View object array under different dtype

190 views Asked by At

I would like to view an object array with a dtype that encapsulates entire rows:

data = np.array([['a', '1'], ['a', 'z'], ['b', 'a']], dtype=object)
dt = np.dtype([('x', object), ('y', object)])
data.view(dt)

I get an error:

TypeError: Cannot change data-type for object array.

I have tried the following workarounds:

dt2 = np.dtype([('x', np.object, 2)])
data.view()
data.view(np.uint8).view(dt)
data.view(np.void).view(dt)

All cases result in the same error. Is there some way to view an object array with a different dtype?

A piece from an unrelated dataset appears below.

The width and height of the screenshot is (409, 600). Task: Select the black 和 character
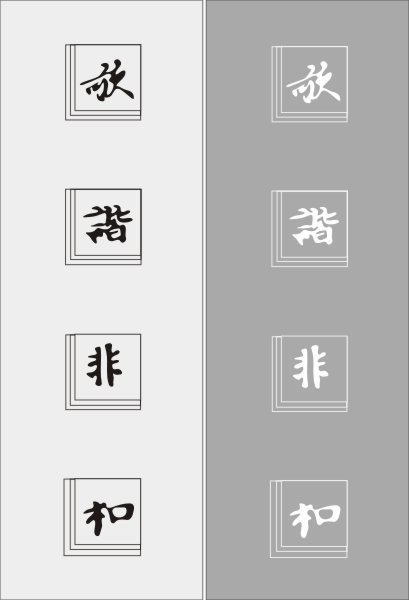pos(109,518)
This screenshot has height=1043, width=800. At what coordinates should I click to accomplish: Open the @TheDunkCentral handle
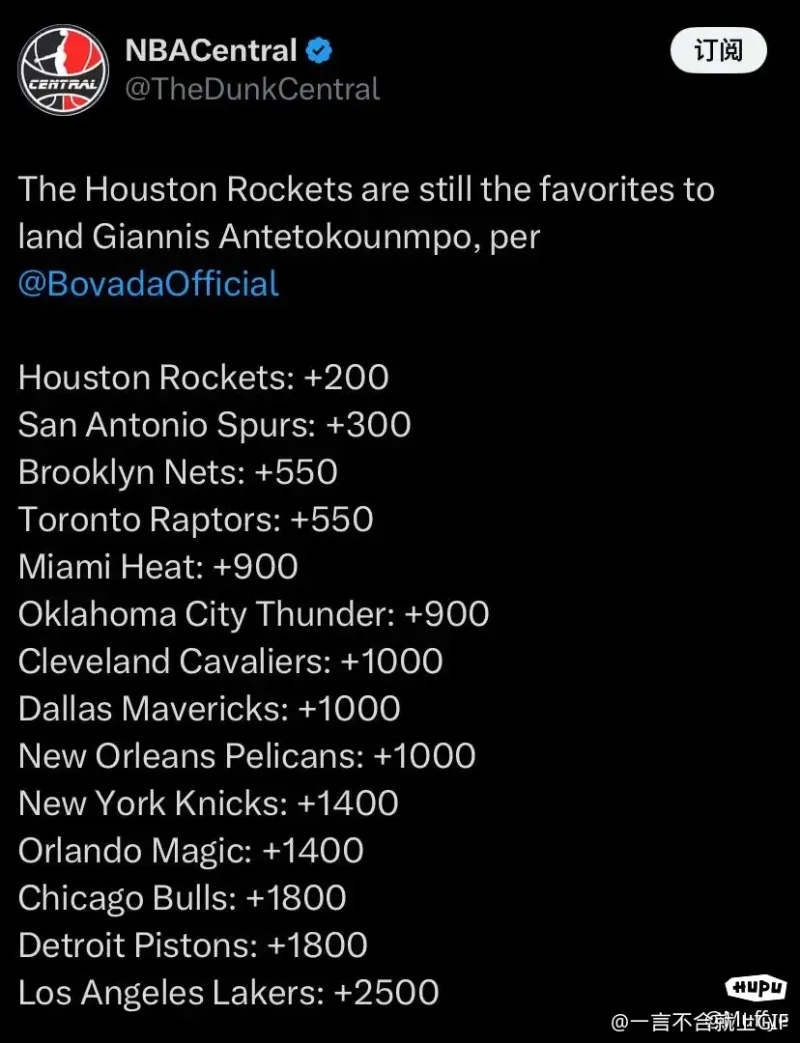[253, 90]
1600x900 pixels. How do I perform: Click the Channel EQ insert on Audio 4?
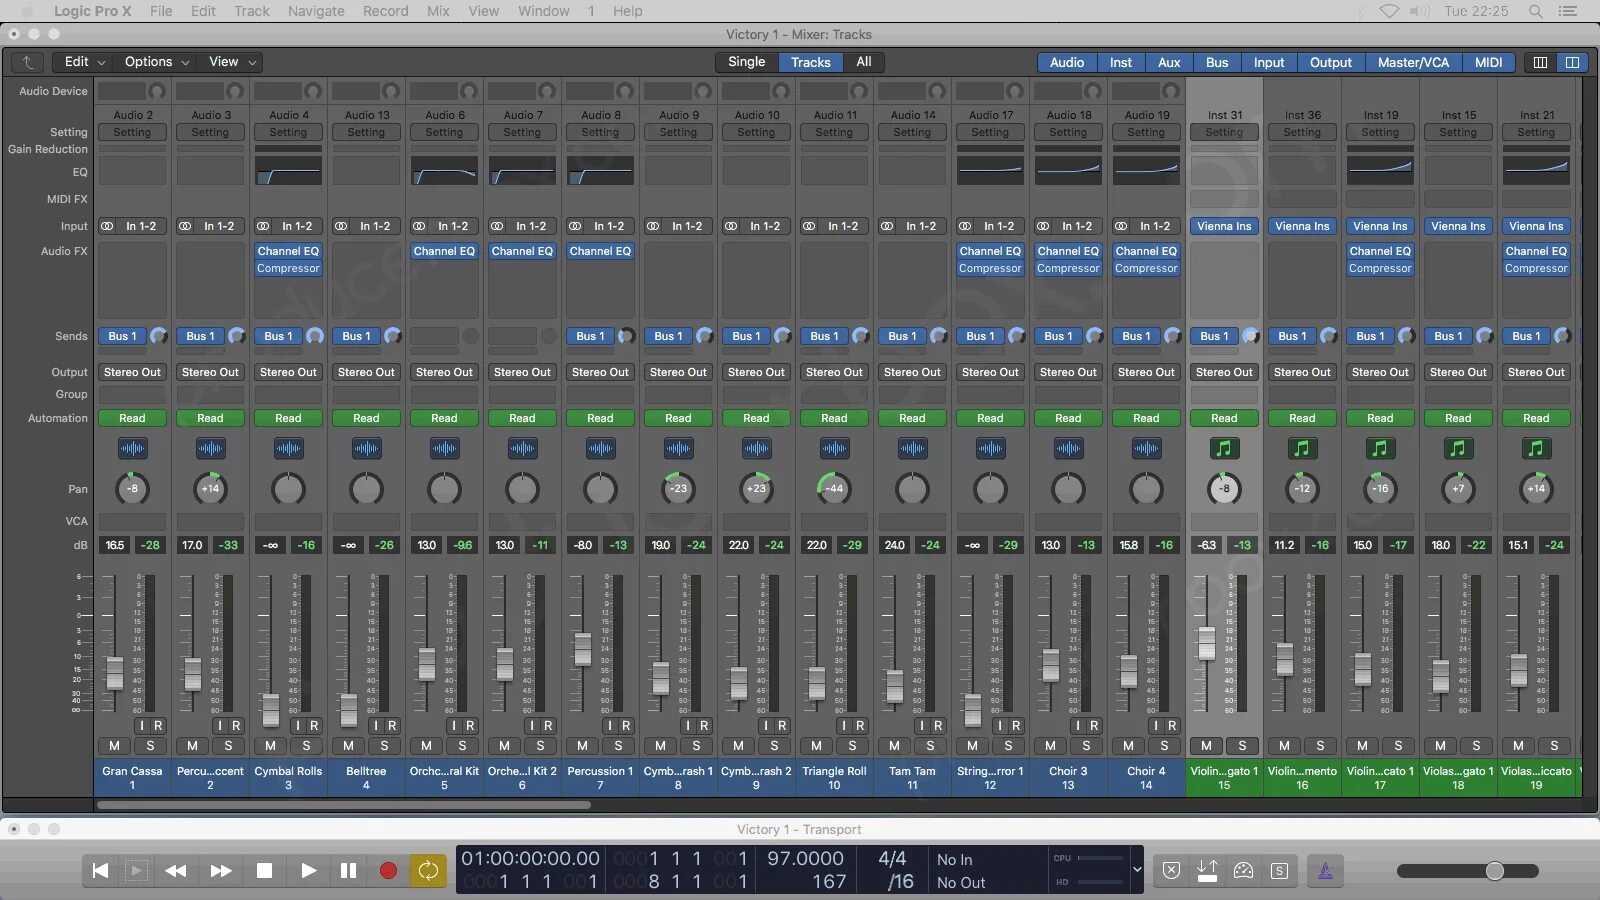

I have also tried a more general approach (this is for reference, since it's functionally identical to what's shown above):

dt = np.dtype(','.join(data.dtype.char * data.shape[1]))
dt2 = np.dtype([('x', data.dtype, data.shape[1])])
1

There are 1 answers

0
Mad Physicist On

It seems that you can always force a view of a buffer using np.array:

view = np.array(data, dtype=dt, copy=not data.flags['C_CONTIGUOUS'])

While this is a quick and dirty approach, the data gets copied in this case, and dt2 does not get applied correctly:

>>> print(view.base)
None
>>> np.array(data, dtype=dt2, copy=not data.flags['C_CONTIGUOUS'])
array([[(['a', 'a'],), (['1', '1'],)],
       [(['a', 'a'],), (['z', 'z'],)],
       [(['b', 'b'],), (['a', 'a'],)]], dtype=[('x', 'O', (2,))])

For a more correct approach (in some circumstances), you can use the raw np.ndarray constructor:

real_view = np.ndarray(data.shape[:1], dtype=dt2, buffer=data)

This makes a true view of the data:

>>> real_view
array([(['a', '1'],), (['a', 'z'],), (['b', 'a'],)], dtype=[('x', 'O', (2,))])
>>> real_view.base is data
True

As shown, this only works when the data has C-contiguous rows.